Recent events have proven that rugby players in underwear is a good idea. In March my friends Rikki and Dorski from GMA-7 mentioned that their new news channel was planning extensive sports coverage, and did we know any possible subjects. That one we can claim as our fault, as Chino Trinidad reminded us last week. “Hey!” he shouted across the near-empty cinema, “Your Volcanoes are getting really popular!”
“They’re not ours,” we shouted back, “but that’s great.” In fact we are no longer covering them, as my editor mentioned in her column some weeks ago. The circumstances of our leaving sounded more interesting than they really were, and there was hair-tearing and teeth-gnashing among the envious. We have no quarrel with the players, nor were we dumb enough to harass, molest or vex people who could extract our spines through our nostrils by flexing a bicep.
Granted, when we saw them last week they reacted in the usual fashion: the silent “Eek, it’s the librarian and I forgot to return the overdue book, she’s going to fine me!” look. Afterwards we spoke of their Shanghai Sevens campaign. At said tournament they had thrashed the defending champion Korea, only to lose to less-fearsome teams and finish seventh. Korea still won.
“What is this snatching defeat from the jaws of victory thing?” we asked.
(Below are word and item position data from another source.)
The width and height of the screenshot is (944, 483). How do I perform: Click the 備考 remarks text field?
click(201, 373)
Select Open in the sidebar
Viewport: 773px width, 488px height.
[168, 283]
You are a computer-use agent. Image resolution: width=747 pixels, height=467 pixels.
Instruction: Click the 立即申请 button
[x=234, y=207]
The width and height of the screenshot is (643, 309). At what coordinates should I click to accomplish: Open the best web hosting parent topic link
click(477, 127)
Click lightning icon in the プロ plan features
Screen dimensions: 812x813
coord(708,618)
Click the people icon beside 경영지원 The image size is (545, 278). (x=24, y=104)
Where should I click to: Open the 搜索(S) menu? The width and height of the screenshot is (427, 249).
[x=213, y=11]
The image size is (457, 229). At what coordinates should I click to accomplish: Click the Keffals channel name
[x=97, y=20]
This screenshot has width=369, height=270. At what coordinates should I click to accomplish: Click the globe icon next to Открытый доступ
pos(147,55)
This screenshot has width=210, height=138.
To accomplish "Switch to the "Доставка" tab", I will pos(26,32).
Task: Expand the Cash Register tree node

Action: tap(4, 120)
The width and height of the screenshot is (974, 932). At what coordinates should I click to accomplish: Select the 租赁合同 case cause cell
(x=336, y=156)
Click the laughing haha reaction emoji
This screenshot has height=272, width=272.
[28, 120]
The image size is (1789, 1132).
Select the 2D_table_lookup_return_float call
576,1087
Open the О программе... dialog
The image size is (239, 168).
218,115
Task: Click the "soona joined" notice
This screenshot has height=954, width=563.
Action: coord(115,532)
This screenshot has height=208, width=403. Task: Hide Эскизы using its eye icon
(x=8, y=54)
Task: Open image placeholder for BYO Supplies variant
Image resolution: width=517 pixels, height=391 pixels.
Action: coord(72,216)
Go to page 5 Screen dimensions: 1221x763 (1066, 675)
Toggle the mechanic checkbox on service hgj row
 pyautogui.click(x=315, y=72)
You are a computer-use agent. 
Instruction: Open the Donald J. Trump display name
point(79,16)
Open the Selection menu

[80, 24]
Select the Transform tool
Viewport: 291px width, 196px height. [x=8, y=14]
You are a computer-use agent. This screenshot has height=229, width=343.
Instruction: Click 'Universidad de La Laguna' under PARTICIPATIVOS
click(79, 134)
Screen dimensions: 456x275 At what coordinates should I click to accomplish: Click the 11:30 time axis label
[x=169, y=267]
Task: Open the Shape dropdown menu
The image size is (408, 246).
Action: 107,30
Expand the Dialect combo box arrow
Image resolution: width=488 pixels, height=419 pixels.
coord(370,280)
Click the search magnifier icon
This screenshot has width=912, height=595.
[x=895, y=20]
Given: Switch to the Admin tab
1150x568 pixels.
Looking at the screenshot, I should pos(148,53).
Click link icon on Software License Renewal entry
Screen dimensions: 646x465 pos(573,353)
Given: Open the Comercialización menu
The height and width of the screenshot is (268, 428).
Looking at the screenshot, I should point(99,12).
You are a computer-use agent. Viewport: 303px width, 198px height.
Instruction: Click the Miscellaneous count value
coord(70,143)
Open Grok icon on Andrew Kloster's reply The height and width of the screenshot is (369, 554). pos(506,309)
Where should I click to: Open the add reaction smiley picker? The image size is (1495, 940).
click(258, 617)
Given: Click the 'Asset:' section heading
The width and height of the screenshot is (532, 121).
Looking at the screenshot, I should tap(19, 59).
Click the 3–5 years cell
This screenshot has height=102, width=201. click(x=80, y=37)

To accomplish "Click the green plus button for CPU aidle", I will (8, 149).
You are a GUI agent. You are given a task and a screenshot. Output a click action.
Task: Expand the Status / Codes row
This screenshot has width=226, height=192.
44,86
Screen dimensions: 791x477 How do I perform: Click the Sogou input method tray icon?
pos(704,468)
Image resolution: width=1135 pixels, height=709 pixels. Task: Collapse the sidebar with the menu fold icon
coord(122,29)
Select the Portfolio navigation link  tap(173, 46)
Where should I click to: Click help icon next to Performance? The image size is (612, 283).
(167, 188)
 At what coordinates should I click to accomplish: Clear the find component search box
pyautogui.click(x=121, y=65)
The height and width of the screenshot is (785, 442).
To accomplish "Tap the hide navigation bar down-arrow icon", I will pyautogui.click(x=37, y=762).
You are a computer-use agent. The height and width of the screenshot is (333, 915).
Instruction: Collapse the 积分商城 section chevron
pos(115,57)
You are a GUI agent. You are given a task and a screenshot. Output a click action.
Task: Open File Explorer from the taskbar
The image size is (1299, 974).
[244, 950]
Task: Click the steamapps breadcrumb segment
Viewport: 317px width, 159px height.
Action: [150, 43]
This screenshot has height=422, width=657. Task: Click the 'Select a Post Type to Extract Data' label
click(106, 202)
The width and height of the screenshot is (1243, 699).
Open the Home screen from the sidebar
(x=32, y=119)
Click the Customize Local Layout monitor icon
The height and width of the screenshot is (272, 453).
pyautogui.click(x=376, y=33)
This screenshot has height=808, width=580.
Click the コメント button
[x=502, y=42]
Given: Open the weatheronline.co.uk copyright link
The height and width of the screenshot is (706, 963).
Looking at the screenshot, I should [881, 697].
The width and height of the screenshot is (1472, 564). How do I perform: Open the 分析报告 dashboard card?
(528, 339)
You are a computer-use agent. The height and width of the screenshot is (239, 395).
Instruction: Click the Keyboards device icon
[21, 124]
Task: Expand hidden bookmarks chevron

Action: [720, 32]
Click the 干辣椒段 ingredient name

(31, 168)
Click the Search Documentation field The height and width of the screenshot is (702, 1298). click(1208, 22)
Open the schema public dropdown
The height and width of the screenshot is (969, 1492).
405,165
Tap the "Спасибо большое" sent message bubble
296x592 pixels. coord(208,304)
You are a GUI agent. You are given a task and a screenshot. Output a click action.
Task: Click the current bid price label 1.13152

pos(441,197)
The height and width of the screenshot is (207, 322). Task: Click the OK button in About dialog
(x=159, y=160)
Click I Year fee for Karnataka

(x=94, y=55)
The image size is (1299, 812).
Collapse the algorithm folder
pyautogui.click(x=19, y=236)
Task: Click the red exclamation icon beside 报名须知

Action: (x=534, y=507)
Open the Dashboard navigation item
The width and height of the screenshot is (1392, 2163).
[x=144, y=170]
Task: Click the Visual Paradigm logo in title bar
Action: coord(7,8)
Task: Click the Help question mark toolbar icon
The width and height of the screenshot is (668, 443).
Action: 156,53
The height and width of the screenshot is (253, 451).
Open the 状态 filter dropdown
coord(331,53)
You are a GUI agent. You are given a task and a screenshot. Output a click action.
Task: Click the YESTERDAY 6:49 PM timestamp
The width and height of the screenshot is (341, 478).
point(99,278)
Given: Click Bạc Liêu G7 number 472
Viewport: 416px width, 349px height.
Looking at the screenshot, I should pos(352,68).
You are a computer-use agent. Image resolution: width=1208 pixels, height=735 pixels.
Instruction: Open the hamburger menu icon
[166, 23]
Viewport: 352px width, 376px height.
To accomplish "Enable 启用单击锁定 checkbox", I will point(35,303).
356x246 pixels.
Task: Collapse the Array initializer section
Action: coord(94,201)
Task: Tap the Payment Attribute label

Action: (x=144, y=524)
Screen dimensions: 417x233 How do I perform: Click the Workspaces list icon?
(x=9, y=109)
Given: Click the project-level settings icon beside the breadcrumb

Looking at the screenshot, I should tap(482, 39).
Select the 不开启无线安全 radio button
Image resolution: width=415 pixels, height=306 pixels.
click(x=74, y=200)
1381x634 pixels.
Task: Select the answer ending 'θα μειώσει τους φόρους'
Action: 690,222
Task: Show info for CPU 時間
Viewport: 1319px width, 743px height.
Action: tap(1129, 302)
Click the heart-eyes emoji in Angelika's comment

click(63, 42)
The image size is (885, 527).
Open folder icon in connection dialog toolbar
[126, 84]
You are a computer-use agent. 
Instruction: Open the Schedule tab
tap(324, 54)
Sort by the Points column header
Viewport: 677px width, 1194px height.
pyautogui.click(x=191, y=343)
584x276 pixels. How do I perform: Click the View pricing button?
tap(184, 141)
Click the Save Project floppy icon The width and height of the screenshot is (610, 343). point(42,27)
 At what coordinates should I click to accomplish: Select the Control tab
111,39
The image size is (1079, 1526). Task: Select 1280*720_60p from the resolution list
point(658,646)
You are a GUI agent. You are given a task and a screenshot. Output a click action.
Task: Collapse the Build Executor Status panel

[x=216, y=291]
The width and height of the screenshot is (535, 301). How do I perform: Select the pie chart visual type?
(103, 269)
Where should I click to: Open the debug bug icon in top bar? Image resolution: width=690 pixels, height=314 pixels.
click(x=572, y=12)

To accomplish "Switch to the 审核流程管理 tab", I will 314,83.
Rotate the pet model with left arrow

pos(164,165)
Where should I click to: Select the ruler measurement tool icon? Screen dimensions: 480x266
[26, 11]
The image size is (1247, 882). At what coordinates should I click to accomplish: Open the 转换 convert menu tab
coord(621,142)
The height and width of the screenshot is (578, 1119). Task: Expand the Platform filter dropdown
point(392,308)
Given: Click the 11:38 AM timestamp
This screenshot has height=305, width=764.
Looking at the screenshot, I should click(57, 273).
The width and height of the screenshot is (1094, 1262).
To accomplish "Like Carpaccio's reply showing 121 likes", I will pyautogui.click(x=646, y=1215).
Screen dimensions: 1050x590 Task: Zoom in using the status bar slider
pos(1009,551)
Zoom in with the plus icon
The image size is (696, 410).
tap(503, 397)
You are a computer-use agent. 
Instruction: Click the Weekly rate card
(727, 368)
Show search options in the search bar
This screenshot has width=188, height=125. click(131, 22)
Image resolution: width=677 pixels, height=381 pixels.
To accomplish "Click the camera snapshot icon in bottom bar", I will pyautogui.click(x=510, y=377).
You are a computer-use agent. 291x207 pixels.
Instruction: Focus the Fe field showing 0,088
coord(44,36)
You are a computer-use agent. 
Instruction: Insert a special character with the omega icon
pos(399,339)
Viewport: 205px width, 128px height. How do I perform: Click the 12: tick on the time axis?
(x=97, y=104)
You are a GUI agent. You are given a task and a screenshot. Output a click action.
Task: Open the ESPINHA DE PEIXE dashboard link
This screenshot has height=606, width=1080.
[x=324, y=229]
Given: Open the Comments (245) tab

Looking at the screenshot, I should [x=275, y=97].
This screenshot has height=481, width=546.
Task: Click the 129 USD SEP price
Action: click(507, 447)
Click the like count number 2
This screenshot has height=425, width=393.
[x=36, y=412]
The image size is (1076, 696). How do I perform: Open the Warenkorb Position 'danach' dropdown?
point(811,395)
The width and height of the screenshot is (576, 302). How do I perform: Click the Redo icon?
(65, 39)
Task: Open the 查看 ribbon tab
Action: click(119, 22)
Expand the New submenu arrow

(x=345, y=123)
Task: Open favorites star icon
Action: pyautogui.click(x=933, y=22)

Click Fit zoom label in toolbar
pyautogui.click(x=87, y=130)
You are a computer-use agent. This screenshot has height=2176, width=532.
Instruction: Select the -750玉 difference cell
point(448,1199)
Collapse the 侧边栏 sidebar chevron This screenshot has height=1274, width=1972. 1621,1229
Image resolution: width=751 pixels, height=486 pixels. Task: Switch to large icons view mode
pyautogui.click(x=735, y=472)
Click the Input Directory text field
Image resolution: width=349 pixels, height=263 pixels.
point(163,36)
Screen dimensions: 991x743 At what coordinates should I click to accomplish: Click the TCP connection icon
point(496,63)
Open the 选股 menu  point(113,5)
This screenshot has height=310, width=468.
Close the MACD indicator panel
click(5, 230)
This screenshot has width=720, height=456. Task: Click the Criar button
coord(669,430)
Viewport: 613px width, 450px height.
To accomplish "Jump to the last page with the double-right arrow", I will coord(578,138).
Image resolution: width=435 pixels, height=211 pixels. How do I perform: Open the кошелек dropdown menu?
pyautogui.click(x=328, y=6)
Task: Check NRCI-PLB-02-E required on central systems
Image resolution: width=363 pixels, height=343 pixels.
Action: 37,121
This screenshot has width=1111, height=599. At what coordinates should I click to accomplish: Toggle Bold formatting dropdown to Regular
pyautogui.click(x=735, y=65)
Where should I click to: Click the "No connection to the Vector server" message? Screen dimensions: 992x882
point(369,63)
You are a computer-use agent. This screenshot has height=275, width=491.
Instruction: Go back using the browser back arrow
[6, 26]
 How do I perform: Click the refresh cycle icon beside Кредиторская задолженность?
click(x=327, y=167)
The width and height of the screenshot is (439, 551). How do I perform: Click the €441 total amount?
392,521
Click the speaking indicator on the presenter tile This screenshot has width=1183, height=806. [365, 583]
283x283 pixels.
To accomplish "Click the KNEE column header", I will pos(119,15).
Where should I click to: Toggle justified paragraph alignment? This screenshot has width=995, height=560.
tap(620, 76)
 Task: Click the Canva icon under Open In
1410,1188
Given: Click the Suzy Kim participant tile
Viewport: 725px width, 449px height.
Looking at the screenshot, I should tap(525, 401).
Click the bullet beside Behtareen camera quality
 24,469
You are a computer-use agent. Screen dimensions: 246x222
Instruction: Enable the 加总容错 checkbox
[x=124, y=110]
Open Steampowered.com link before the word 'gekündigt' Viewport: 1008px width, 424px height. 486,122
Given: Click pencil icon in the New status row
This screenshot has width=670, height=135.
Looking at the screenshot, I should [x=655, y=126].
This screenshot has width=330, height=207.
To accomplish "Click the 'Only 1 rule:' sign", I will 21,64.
There is no need to mince words with people who love getting their faces smashed onto solid earth while four or five hippopotami do the cha-cha on their vertebrae. “We played badly on Sunday,” said their captain Jake Letts, who does not mince words either.
“After we beat Korea everyone was afraid of us and there may have been some peacocking,” explained the Morris. “You know the love that exists between us and the Kazakh team,” said Justin Coveney, who elucidated in words we cannot quote lest the MMDA confiscate our dictionary.
In any case the Filipino nation now has a mad crush on its rugby team, and Ben Chan has wreaked his genius once again. Amazingly, those underwear billboards were visible for only one week before they succumbed to the Filipino compulsion to act shocked. Credit Ben and the MMDA for the inception of the rugby team into the public consciousness.
If there is a national curling team, and we do not mean competitive hairstylists, you had better get in touch.